Каре захлопнули ставни, даже не дав себе времени посмеяться. В зале у них зажигается свет. Профессиональная реакция - открыться раньше, опередить Беланду! Потолковать о случившемся за стаканчиком - естественно, кому не захочется "пропустить по маленькой", прежде чем отправиться спать. Ноги в руки, Селина! Ты ведь еще не разучилась съезжать вниз по перилам.
* * *
Зеленый огонь тлеет, агонизирует и гаснет. Колокольня, крыши, фасады домов снова погружаются в темноту, но люди, разбуженные свистками, воем сирены, звуками трубы, продолжают стекаться на площадь. Они толкутся во всех углах, слышатся смешки. В точности, как у выхода из кинотеатра, где показывают забавный фильм. Прошлой ночью обманулись, да еще нынче кто-то комедию разыграл. Впервые после многих недель хлынул крепкий здоровый юмор, изобилующий присказками, сочными междометиями, дурацкими шутками, произносимыми нарочито фиглярским тоном. Каре стоит на пороге своего дома, совсем рядом, в трех шагах. Он все еще ослеплен огнями ложного пожара и меня не видит. Впрочем, я и сама-то никого в этой темени не узнаю. Бархатно-черные, усеянные светящимися точками площадь и небо кажутся единым целым - с той только разницей, что звезды наверху висят недвижно, в то время как огоньки сигарет внизу плавают, перемещаются, перекрещиваются. Рюо, отключив сирену, мог бы уже дать свет. Но он, наверно, тоже вносит сейчас свою лепту в этот галдеж и сумятицу. Наконец неоновая трубка в "Уже", которая сквозь приоткрывшуюся дверь бросает на тротуар четкую светящуюся полоску, высвечивает не меньше шести пар ног. Приближаются голоса.
- Додумался же - церковь! Ничего уже святого не осталось.
- Кто? А если никого нет? Не в каждом же пожаре виноват поджигатель.
- Но за каждой выходкой обязательно кто-то стоит.
- А я вам говорю, что концерт этот нам устроили, чтобы сбить нас с толку, усыпить бдительность и при первой же возможности…
- Возможности! Раз он так любит свадьбы, через две недели будет у него такая возможность. Я венчаю малышку Дерну…
Обрисовываются силуэты, затем появляются лица. Каре отходит, пропуская в дверь поочередно мосье Ома, кюре, папу, доктора Клоба, Рюо, Раленга, бригадира, Келине - невероятное сочетание, немыслимое при любых других обстоятельствах. Селина следует за ними.

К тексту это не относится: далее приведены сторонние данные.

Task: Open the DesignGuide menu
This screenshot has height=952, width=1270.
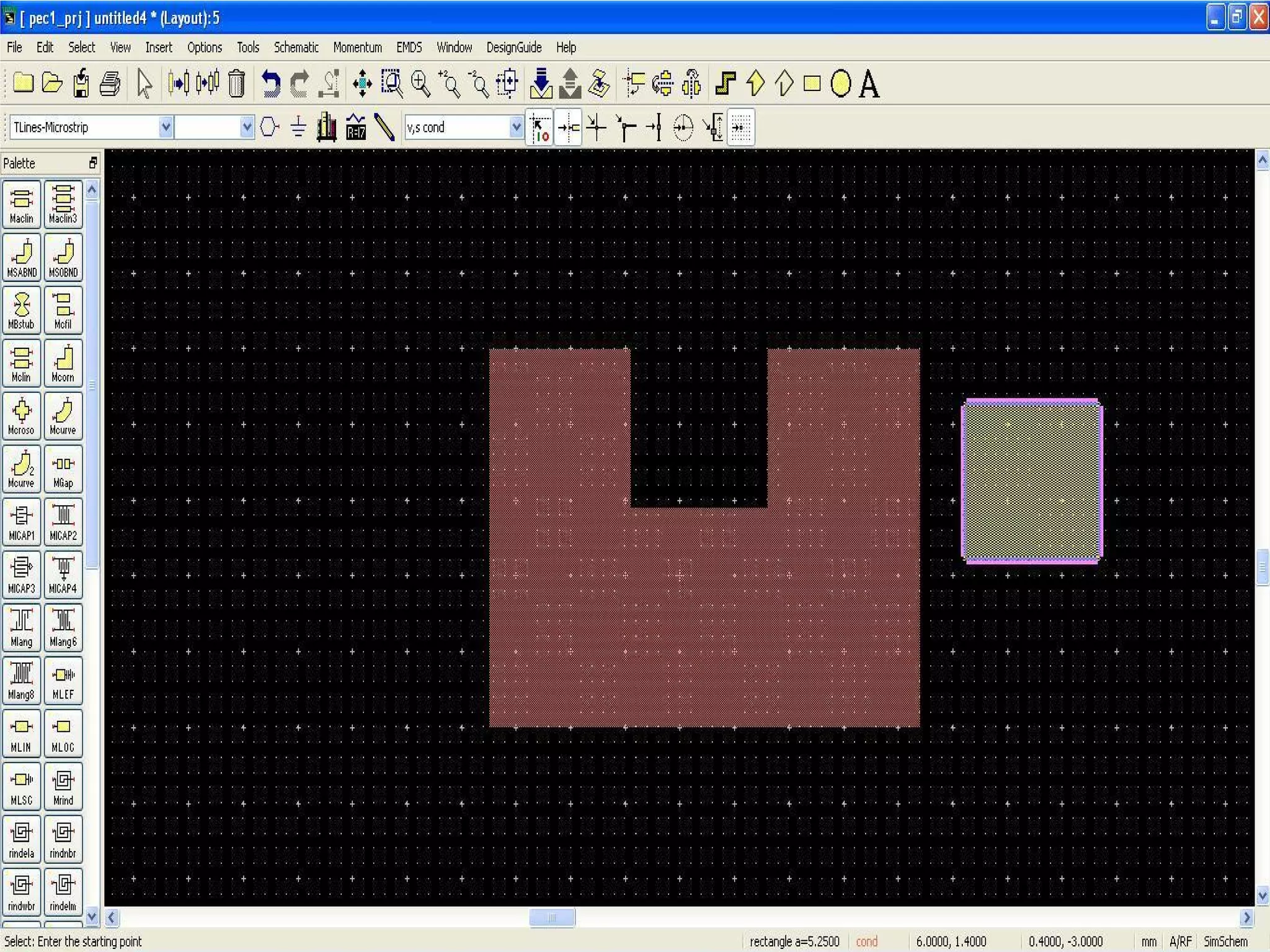Action: pyautogui.click(x=513, y=48)
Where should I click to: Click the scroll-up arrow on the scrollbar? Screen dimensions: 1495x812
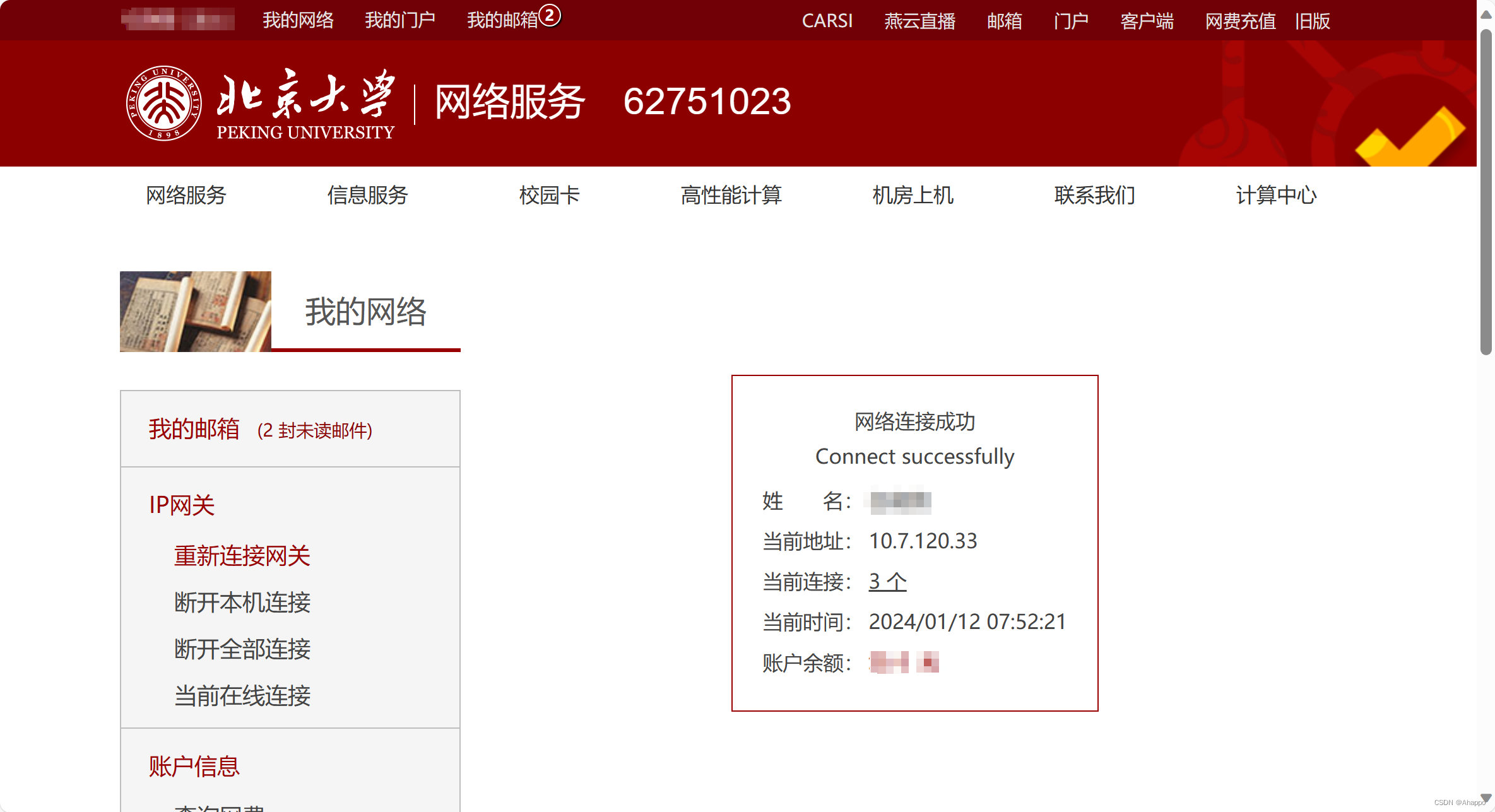[x=1486, y=14]
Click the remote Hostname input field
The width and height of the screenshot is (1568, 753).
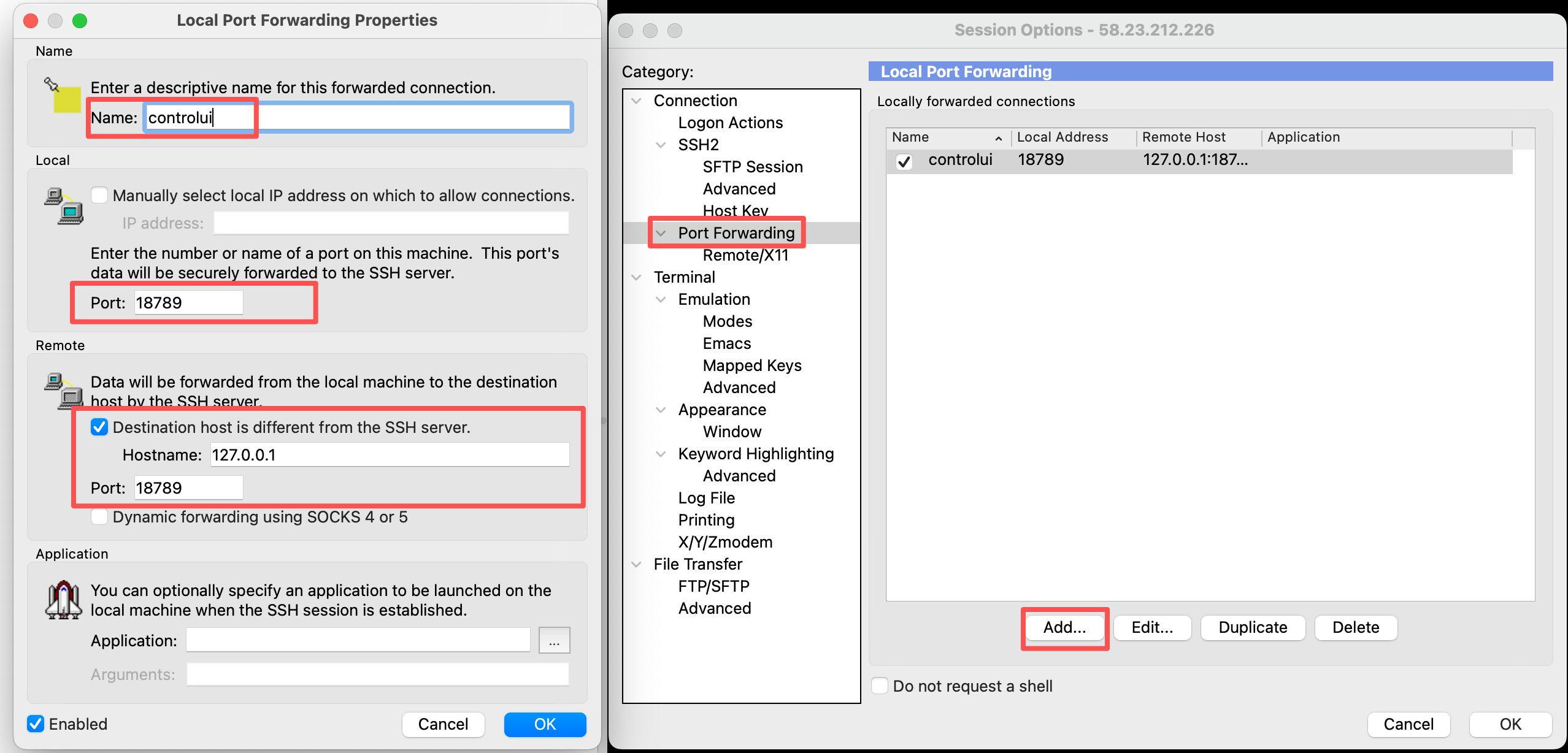(x=390, y=455)

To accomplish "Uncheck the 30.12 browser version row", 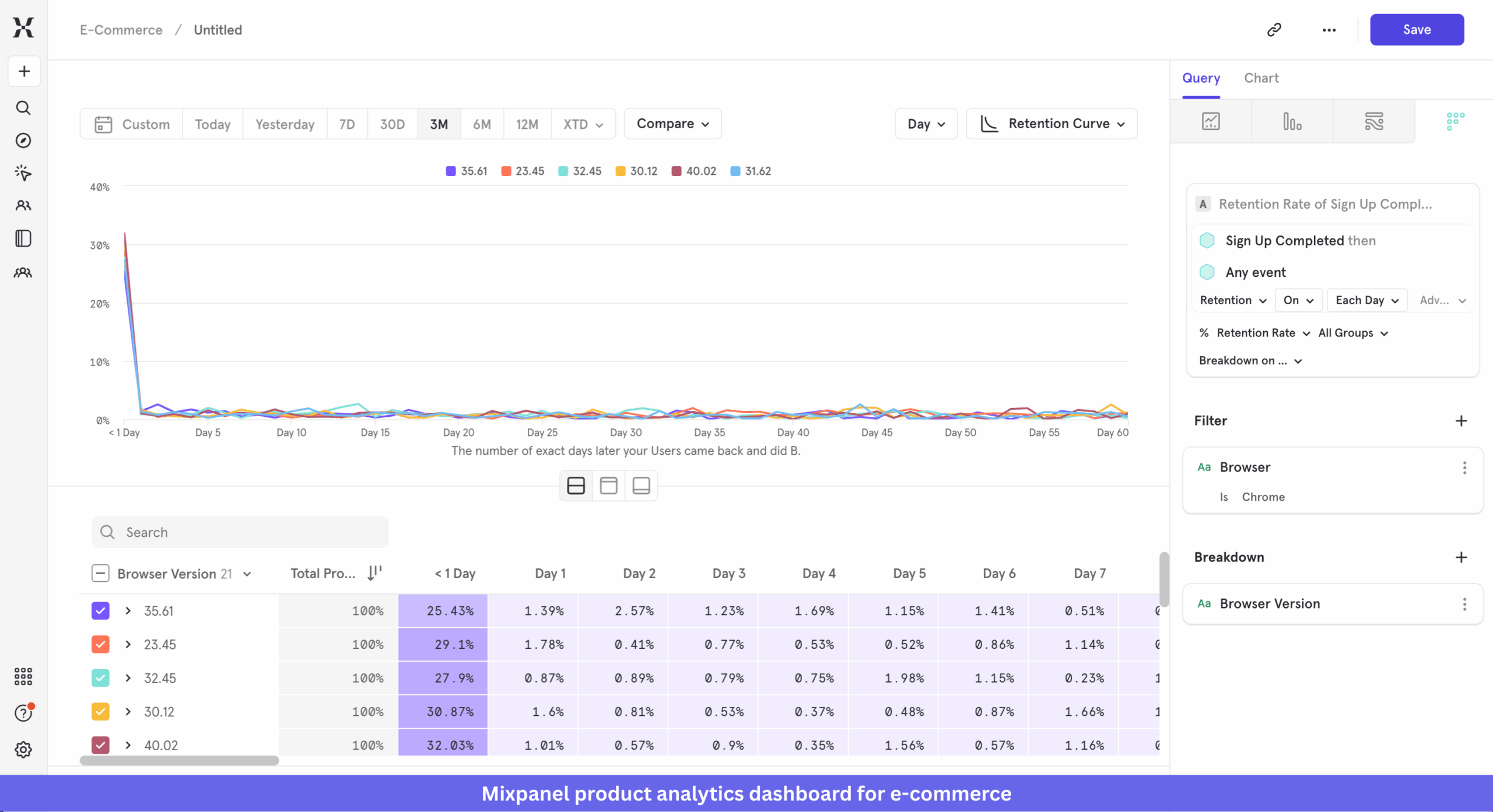I will tap(100, 711).
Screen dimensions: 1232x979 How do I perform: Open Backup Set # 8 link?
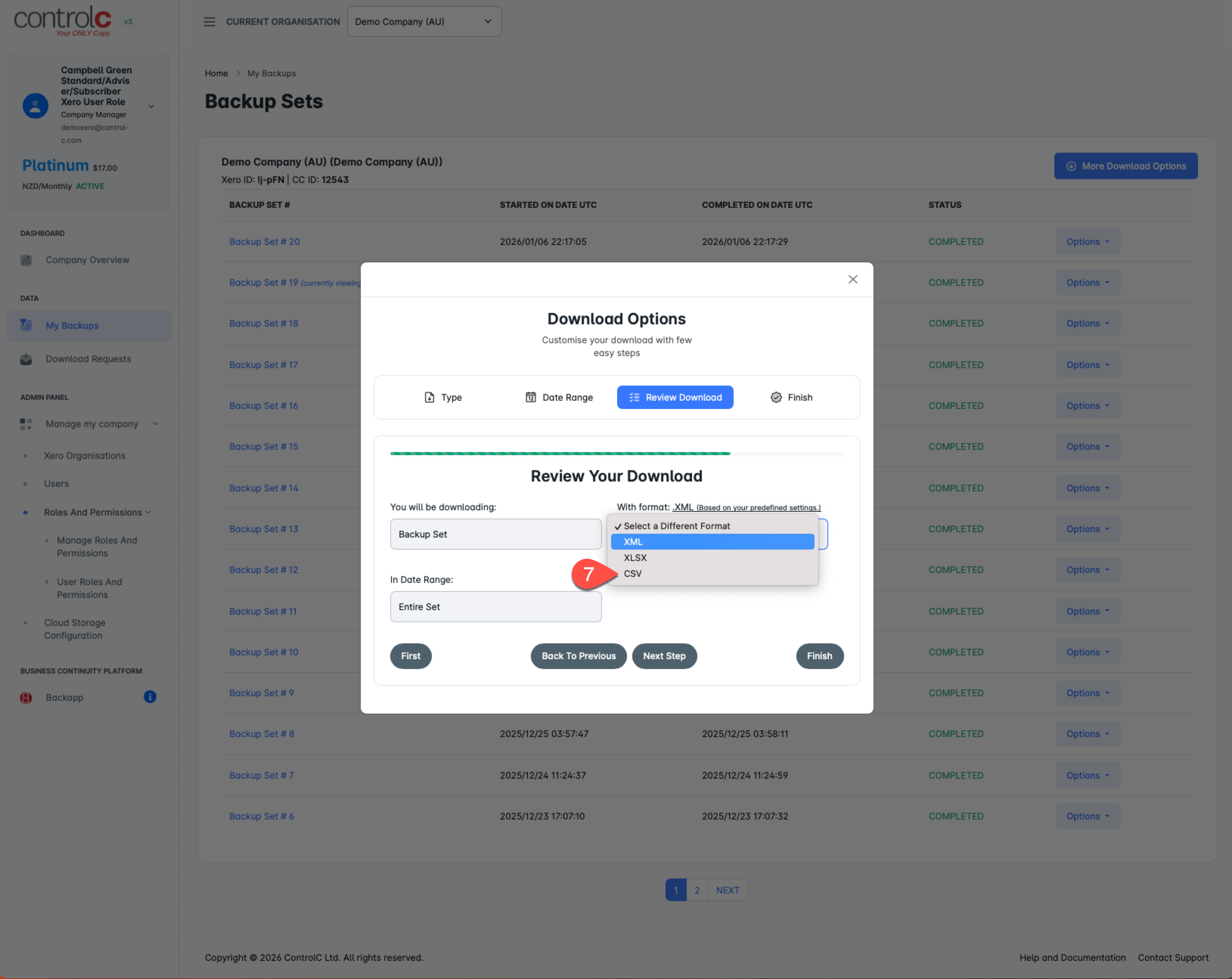pos(262,734)
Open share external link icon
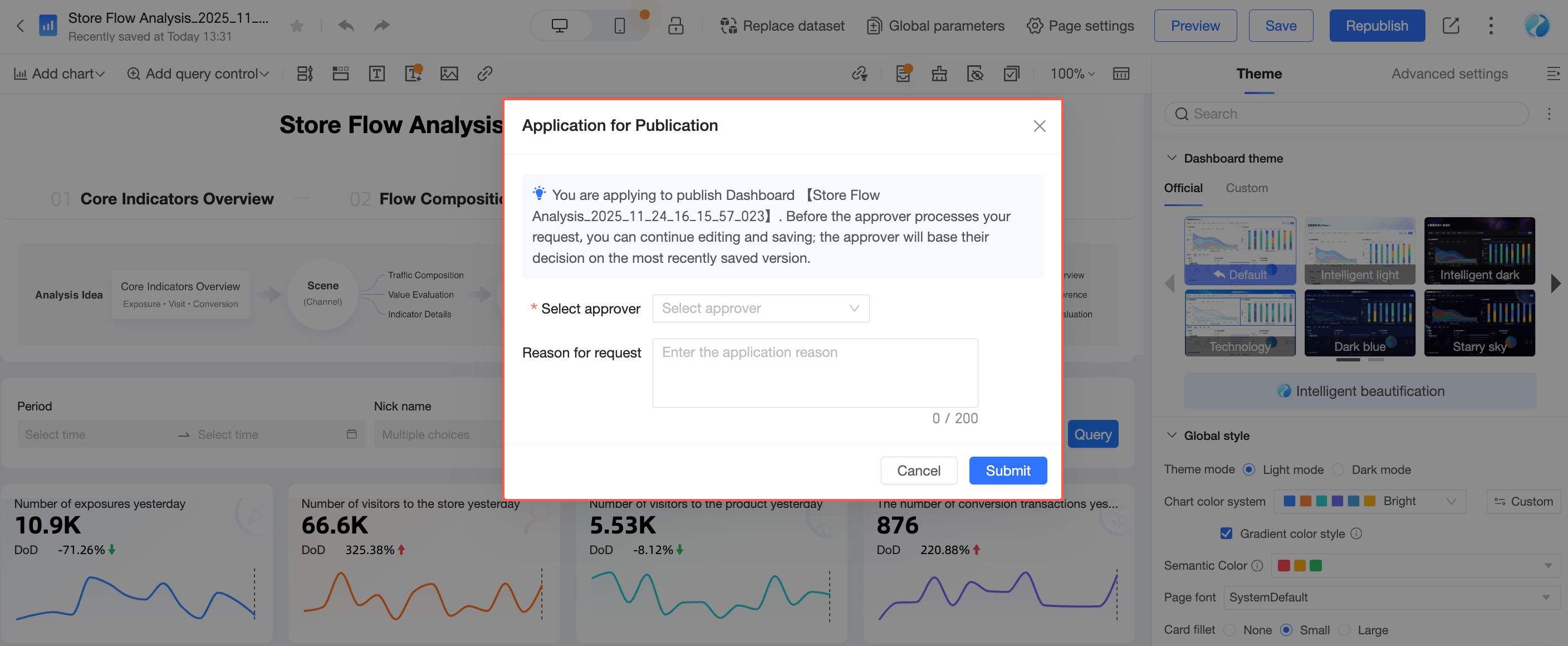 pos(1451,26)
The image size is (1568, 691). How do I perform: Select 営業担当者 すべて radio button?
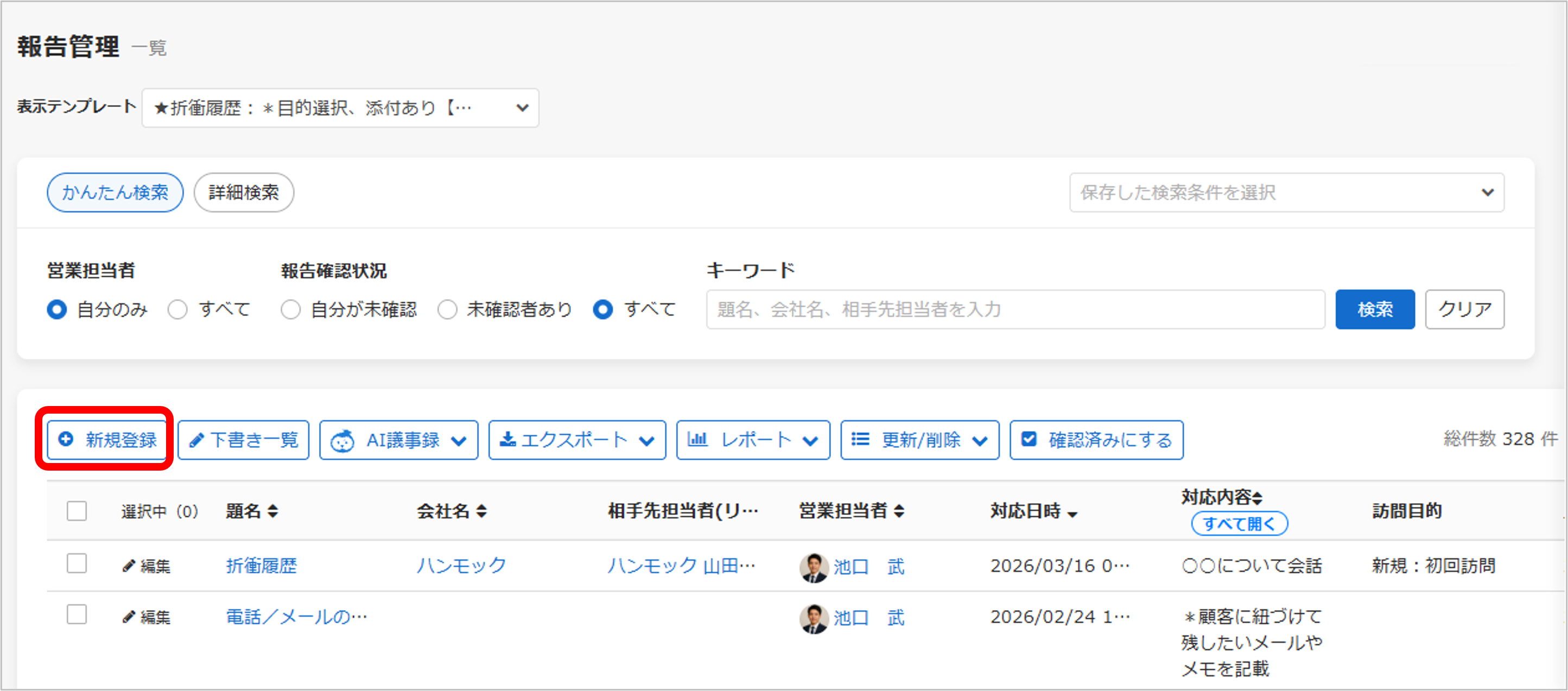pyautogui.click(x=177, y=309)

- Меня бы удивило, если бы тебя здесь не оказалось, микроб! - говорит мосье Ом, схватив меня за руку и слегка выкручивая запястье.
- Не место тут тебе, деточка, не место! - встревает кюре.
Не место тут и ему, и он приостанавливается в дверях - наш старый священник с белой как лунь головой, которого видишь только во время службы, - как бы боясь опорочить свою сутану, скомпрометировать свой престиж, который и так невелик в этом поселке, где столько народу работает на шахтах и где считается достаточным сохранять на дорогах множество распятий, ниш со статуями святых, где дают обеты, - всех этих символов подлинной набожности, превратившихся в предрассудки, автоматические жесты, условности, делающие из религии придаток добрых старых обычаев. Кюре так и стоит рядом с доктором Клобом и бригадиром, который по схожим причинам не считает возможным присесть и выпить. Покачивая головой, он вертит в руках и разглядывает нечто вроде почерневшего стакана, который на самом деле был, наверное, баночкой из-под зеленого горошка.
- Я нашел две таких баночки в церкви, - говорит он. - В самой церкви!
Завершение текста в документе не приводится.